Collection entries
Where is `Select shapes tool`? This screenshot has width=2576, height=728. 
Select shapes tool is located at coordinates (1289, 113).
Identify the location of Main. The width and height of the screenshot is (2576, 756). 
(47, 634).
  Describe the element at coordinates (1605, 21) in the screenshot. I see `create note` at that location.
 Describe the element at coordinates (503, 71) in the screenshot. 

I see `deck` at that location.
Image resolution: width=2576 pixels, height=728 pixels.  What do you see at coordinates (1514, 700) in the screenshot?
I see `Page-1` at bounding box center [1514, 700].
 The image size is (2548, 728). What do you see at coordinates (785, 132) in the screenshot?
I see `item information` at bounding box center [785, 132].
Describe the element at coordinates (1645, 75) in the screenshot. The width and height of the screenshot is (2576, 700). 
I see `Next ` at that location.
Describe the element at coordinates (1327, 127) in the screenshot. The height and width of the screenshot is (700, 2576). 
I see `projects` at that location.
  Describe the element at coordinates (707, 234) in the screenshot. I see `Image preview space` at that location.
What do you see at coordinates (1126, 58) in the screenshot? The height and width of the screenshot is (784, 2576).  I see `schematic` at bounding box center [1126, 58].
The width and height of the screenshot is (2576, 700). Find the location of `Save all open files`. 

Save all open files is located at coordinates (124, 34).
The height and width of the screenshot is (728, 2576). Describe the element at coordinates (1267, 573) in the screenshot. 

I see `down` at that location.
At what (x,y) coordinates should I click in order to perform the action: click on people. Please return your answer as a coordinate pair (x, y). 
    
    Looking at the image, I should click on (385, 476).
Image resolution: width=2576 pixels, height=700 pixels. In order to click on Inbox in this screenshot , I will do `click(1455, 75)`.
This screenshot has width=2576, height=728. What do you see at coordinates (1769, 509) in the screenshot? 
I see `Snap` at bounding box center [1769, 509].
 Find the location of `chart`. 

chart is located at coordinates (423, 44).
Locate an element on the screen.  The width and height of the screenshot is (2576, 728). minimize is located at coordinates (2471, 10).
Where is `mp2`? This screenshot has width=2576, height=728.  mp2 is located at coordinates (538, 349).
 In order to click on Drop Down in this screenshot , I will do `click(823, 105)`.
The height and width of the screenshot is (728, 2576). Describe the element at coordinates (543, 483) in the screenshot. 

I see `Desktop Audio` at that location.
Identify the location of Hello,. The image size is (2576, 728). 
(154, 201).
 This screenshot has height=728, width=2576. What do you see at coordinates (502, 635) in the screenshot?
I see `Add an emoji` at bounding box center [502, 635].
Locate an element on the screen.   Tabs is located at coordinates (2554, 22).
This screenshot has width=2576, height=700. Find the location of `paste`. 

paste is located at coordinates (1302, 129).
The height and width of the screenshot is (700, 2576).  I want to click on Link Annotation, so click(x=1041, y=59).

● Task instructions:
Print the lines of the listing above, without any changes, from the line containing "Image resolution: width=2576 pixels, height=728" through the line containing "Save all open files is", including both of those lines.

● Answer to the task:
Image resolution: width=2576 pixels, height=728 pixels.  What do you see at coordinates (1514, 700) in the screenshot?
I see `Page-1` at bounding box center [1514, 700].
 The image size is (2548, 728). What do you see at coordinates (785, 132) in the screenshot?
I see `item information` at bounding box center [785, 132].
Describe the element at coordinates (1645, 75) in the screenshot. The width and height of the screenshot is (2576, 700). 
I see `Next ` at that location.
Describe the element at coordinates (1327, 127) in the screenshot. The height and width of the screenshot is (700, 2576). 
I see `projects` at that location.
  Describe the element at coordinates (707, 234) in the screenshot. I see `Image preview space` at that location.
What do you see at coordinates (1126, 58) in the screenshot? The height and width of the screenshot is (784, 2576).  I see `schematic` at bounding box center [1126, 58].
The width and height of the screenshot is (2576, 700). Find the location of `Save all open files`. 

Save all open files is located at coordinates (124, 34).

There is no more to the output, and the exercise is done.